23

12.00 Uhr

Nachdem sie den Rechner von Mandy Klimmek bei den IT-Spezialisten abgeben hatten, suchten sie Kommissar Wolfgang Peterberg vom Drogendezernat auf. Peterberg war Anfang vierzig und zwei Köpfe größer als Franka. Zu einer verwaschenen Jeans trug er einen orangefarbenen Kapuzenpulli aus Fleece. Mit dem lockeren Kleidungsstil hatte er sich seiner Klientel angepasst. Da er offenbar gerade Mittagspause hatte, hielt er eine aufgeklappte Tageszeitung in den Händen. Seine Füße lagen lässig auf der Schreibtischkante. Als Franka und Micha eintraten, faltete er die Zeitung zusammen. Das Papier raschelte vernehmlich, und Franka sah die fette Zeile auf der ersten Seite. »Fangt die Bestie von Wuppertal!«, stand dort als reißerischer Aufmacher. Also gab es doch eine Zeitung, die die Geschehnisse der letzten Nacht groß ausgeschlachtet hatte. Jetzt würde es nicht mehr lange dauern, bis sie sich mit den Journalisten herumärgern mussten, fürchtete Franka und unterdrückte einen Seufzer. Sie hoffte, dass der Pressesprecher auf Zack war und ihnen den Rücken freihielt.

»Mahlzeit!« Peterberg betrachtete seine Besucher. »Was kann ich für euch tun, Kollegen?«

»Es geht um Ritualmord«, kam Franka ohne Umschweife auf den Punkt und setzte sich unaufgefordert auf einen der beiden freien Besucherstühle vor Peterbergs Schreibtisch. Micha tat es ihr nach und verschränkte die Arme hinter dem Kopf.
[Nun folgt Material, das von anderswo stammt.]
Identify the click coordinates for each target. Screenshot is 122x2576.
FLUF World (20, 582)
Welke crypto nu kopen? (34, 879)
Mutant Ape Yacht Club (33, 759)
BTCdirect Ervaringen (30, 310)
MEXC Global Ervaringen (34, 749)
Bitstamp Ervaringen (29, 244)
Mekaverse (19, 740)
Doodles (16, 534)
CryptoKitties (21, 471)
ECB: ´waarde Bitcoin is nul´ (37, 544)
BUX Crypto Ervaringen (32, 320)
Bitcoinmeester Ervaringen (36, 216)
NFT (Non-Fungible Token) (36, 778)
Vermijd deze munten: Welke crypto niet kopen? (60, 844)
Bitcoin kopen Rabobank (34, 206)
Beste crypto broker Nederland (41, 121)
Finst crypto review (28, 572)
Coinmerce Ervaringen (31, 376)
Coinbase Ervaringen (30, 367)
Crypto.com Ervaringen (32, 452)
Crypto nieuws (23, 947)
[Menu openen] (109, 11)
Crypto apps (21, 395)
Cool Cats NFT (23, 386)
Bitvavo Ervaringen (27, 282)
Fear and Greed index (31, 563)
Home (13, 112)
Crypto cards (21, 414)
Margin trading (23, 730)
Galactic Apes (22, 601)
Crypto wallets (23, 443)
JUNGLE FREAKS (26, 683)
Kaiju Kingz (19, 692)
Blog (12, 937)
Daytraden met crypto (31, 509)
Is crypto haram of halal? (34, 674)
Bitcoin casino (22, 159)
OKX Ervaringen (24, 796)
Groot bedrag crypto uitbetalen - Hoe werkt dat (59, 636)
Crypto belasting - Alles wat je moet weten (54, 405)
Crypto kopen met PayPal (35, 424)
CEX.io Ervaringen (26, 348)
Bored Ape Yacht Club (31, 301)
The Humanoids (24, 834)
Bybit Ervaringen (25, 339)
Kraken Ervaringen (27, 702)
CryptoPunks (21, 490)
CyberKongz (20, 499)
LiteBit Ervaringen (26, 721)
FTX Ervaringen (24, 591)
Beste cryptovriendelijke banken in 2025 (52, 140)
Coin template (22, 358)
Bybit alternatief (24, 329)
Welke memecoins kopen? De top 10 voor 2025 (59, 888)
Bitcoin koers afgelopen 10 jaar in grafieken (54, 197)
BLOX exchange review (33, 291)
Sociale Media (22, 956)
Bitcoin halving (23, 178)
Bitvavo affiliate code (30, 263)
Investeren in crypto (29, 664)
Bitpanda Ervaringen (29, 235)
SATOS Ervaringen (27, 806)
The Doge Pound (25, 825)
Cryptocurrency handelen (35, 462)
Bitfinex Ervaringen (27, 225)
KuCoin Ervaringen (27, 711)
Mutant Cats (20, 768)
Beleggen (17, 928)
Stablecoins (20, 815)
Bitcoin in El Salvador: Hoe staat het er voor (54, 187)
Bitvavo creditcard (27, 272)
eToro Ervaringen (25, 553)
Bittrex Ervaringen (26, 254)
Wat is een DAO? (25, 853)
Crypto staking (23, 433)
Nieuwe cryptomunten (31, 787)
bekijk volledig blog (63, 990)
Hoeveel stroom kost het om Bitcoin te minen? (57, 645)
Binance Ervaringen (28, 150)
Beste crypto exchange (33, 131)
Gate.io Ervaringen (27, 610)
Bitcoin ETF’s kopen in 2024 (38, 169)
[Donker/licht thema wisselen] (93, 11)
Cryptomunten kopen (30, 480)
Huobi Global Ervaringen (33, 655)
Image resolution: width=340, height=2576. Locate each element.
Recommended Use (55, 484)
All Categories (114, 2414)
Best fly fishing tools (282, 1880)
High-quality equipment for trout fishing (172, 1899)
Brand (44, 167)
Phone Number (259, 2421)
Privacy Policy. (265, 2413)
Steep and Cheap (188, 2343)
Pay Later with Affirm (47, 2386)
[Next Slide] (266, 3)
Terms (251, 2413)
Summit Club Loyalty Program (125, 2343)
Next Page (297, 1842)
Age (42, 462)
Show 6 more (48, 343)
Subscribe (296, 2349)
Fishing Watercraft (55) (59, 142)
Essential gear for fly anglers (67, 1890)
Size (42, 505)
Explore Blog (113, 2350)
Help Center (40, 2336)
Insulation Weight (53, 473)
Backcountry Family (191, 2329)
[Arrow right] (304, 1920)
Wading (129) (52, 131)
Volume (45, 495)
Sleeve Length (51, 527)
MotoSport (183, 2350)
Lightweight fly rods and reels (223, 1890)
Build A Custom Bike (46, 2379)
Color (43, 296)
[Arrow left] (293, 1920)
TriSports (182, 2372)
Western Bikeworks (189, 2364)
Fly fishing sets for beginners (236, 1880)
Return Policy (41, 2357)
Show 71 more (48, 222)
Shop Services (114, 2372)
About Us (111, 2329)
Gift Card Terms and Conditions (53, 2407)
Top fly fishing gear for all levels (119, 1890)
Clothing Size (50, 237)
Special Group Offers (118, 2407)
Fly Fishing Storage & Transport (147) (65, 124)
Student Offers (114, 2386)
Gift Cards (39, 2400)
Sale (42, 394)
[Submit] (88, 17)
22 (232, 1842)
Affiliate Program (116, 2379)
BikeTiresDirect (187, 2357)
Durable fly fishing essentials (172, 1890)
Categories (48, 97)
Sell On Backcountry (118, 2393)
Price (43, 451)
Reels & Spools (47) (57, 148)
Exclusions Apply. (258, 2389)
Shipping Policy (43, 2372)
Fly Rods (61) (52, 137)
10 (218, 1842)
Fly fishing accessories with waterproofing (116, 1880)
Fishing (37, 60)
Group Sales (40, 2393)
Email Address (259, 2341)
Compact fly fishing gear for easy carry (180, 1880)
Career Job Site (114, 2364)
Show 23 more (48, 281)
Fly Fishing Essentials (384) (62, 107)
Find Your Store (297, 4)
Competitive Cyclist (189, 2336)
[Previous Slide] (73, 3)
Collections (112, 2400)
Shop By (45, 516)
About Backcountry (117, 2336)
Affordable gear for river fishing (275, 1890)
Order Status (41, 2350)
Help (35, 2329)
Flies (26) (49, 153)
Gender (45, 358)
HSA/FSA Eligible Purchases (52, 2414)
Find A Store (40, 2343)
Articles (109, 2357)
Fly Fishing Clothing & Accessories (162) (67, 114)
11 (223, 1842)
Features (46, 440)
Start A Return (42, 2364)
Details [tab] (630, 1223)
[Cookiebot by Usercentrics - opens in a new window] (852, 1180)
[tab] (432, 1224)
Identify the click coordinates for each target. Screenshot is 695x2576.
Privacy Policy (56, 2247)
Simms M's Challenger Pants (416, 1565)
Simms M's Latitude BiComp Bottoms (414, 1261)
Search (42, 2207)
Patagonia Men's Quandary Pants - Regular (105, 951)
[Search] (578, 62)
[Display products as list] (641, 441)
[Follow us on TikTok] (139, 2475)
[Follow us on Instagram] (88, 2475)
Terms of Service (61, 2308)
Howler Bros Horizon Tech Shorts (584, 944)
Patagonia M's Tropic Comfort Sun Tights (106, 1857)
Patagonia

»Ah, die Sache mit der Frau, die todgebissen wurde.« Peterberg nickte und deutete auf die Zeitung. »Die Aasgeier von der Presse haben alles rausgeholt, das muss man denen schon lassen. Aber zurück zum Täter: Das muss wirklich ein Monster gewesen sein.« Er nahm die Füße von der Schreibtischkante. »Und jetzt seid ihr auf den Trichter gekommen, dass es sich um einen Ritualmord handeln könnte, der seinen Ursprung ausgerechnet im Sektenmilieu hat?«

»Ich dachte an Satanisten, Kannibalismus oder so was in der Richtung«, erwiderte Franka. »Hast du da etwas für uns? Einen Fall aus der Vergangenheit, der sich so oder ähnlich zugetragen hat?«

»Satanisten gehen anders vor«, winkte Peterberg ab und machte sich an seinem Computer zu schaffen. »Sie schänden Gräber, exhumieren Leichen, vergehen sich an den Totenschädeln, schlachten Hühner und trinken das Blut der Tiere - so was eben.«

»Und sie vögeln ihre weiblichen Opfer«, fügte Micha hinzu. »Sie vögeln sie während ihrer perversen Messen auf dem Altar, vor den Augen der anderen.«

»Die Tote wurde vergewaltigt?« Peterbergs Kopf tauchte hinter dem Monitor auf. Franka und Micha nickten stumm.

»Dann sieht die Sache allerdings etwas anders aus.« Der Kollege klickte mit der Maus herum, fand aber offenbar nichts und lehnte sich in seinem Stuhl zurück. »Nichts Vergleichbares in der letzten Zeit. Ich habe aber hier nur die Daten aus NRW.«

»Du meinst, der Täter könnte eine ähnliche Tat schon mal in einem anderen Bundesland begangen haben?

»Das kommt oft vor, deshalb würde ich es nicht ausschließen.«

»Kannst du die Daten der anderen Bundesländer bekommen?«

»Ich müsste mit dem BKA sprechen, die Kollegen in Wiesbaden haben alles auf dem Server und wissen bestimmt mehr als wir. Das dauert aber etwas.«

»Worauf wartest du noch?«, fragte Micha. Er sprang auf und bedeutete Franka, ihm zu folgen. »Komm schon, ich will wissen, was die Auswertung von Belters Handy ergeben hat!«

»Um 18 Uhr ist unser Meeting«, rief Franka, an Peterberg gewandt. »Bis dahin muss ich wissen, ob es sich bei der Bestie um einen Wiederholungstäter handeln könnte. Kriegst du das hin?«

Peterberg grinste breit. »Klar, Kollegen, kein Problem.« Doch Franka und Micha waren schon draußen. »Gut, danke für die schnelle Hilfe«, murmelte Peterberg und seufzte, als er zum Telefon griff und die Nummer vom Bundeskriminalamt in Wiesbaden wählte.